>> BEGIN PAGE EXTRACT

# Lightning Triggers



## toodamnice (Jan 31, 2014)

I am not sure if this is the right spot for this post. Moderators please feel free to move it if it is not in the right spot.

I am wanting to get a trigger before the spring storm season and I need some advice. I am tired of putting 100s of clicks on my camera just to catch 2 or 3 daytime bolts.

Does anyone here use a lightning trigger? If so what brand do you have? Any tips for usage?

This is the one that I am looking at now:

http://www.lightningtrigger.com/ < the version IV.

Does anyone have this model?

Thanks,

Chris


----------



## joshmurrah (Jan 31, 2014)

I kickstarter'd Triggertrap's new hardware based platform, so that's what I'm waiting on for this year. 

Their new stuff coming out has modules, will do sound/light/lasertrip/motion, all in separate chain able modules.

I'm a little confused tho... are light-based triggers fast enough to open the shutter/mechanics AND still get a good shot? 

I know with the sound-based photography triggering I'm doing, all the mechanical stuff is too slow, so I have to open the shutter beforehand and trigger to flashes instead.

Is a lightening strike much more than 50ms?


----------



## Marsu42 (Jan 31, 2014)

toodamnice said:


> I am wanting to get a trigger before the spring storm season and I need some advice. I am tired of putting 100s of clicks on my camera just to catch 2 or 3 daytime bolts.



How about using Magic Lantern and the bolt_rec module  ... cost: zero, and it's a dedicated software solution for triggering your camera on lightning bolts: http://www.magiclantern.fm/forum/index.php?topic=6303.0


----------

>> END PAGE EXTRACT
>> BEGIN SUPPLIED RECORDS

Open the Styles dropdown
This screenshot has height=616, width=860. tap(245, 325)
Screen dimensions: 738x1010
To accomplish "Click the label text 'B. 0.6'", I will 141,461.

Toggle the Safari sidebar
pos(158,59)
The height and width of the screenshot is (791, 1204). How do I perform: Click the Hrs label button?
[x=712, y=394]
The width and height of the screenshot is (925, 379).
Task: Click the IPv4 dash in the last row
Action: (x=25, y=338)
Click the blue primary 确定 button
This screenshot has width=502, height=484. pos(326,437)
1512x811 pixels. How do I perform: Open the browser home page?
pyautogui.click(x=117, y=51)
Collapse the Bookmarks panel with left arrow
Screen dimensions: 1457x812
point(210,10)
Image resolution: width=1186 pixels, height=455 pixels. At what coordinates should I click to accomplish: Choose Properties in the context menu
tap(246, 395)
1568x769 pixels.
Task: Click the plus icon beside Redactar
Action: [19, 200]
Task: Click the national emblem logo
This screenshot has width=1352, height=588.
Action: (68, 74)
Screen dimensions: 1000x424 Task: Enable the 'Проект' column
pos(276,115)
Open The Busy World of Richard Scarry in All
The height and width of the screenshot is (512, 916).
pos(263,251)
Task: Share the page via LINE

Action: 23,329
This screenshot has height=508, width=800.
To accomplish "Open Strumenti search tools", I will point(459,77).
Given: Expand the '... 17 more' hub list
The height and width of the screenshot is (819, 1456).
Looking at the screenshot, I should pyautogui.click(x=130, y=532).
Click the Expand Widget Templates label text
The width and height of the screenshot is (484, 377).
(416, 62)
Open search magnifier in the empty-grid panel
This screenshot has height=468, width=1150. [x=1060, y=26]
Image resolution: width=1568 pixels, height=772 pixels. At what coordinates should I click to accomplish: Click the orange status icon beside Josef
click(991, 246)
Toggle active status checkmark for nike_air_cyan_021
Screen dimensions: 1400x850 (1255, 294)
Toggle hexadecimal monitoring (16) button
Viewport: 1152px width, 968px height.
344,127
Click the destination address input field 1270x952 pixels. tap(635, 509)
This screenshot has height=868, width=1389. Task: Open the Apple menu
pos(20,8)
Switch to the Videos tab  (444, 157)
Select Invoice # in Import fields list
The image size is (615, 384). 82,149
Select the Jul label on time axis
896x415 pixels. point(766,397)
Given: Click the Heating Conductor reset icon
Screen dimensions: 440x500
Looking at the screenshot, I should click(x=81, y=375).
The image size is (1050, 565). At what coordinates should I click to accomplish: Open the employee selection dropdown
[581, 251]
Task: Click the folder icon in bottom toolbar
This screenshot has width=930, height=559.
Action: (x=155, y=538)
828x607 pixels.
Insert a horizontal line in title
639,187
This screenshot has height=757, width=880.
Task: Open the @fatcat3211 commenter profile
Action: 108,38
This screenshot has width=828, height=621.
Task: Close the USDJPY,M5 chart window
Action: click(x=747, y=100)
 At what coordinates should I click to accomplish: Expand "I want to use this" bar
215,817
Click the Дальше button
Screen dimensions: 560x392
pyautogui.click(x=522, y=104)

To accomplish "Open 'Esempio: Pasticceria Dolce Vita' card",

>> END SUPPLIED RECORDS

* _ACTIONS TO TAKE_
[A] In the lightning triggers thread, which version of the trigger from lightningtrigger.com is the first poster looking at?
[B] Summarize the lightning triggers thread in two sentences.

* _RESPONSES FOR EACH TASK_
[A] The version IV.

[B] Tired of taking hundreds of shots to catch a few daytime bolts, the first poster asks for advice on buying a lightning trigger before the spring storm season and mentions the version IV from lightningtrigger.com. One reply says the writer backed Triggertrap's new modular hardware on Kickstarter and questions whether light-based triggers are fast enough, and another suggests the free Magic Lantern bolt_rec module, which triggers the camera on lightning bolts.